ELF 32-bit format of object file
ELF64-x86-64 format of object file
You might have noticed additional ELF section .eh_frame in x86_64 ELF header of object file. GCC doesn't seem to include this section in object file creation for x86 machine architecture. However if you go ahead and create executable out of this, objdump reveals that both x86 & x86_64 executables have .eh-frame & .eh_frame_hdr in them. This is strange & I want to dig more when I will have time. Anyways .eh_frame contains information for frame unwinding during exception handling & .eh_frame_hdr contains a pointer to the .eh_frame section. The concept of Call Stack Unwinding is hard to describe in this short post, though I will try to explain in short in next section. For detailed Information refer to following Linux Foundation documentation & supporting links which I found useful.

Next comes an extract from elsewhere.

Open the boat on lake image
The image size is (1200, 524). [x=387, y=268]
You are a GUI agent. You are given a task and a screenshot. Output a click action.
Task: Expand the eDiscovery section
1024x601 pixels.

Linux Foundation - Linux Standard Base Core Specification 4.1

SCO SYSTEM V Application Binary Interface

ELF Specification for x86

ELF64 Object File Format

Good Call Stack Reference for C

A call stack is mainly used for keeping track of the point to which control should return after execution of subroutine or in general a called function. In general, if you guys are families with push and pop operations, adding a subroutine's entry to the call stack i.e. push operation is called as Winding & removing entries from call stack is obviously called as Unwinding. Unwinding transfers control out of nested subroutine to previous subroutine which in turn restores proper context after popping many stack frames to assist error handling. In other words if exception handling is enabled, then when run-time exception is thrown the stack unwound until an exception handler is matched. So as we can see elf64-x86_64 by default adds exception handling headers to the object file, however the specification document doesn't clearly mention this & I assumed it to be so. Remember that exception handling for C & C++ is not the same. I would suggest you to read more about this on your own. One more important tool in Linux to dig around ELF is readelf.

On the side note, if you got following error while compiling x86 executable on x86_64 system, maybe you need to install glibc-devel-i386 package compatible with your existing glibc version.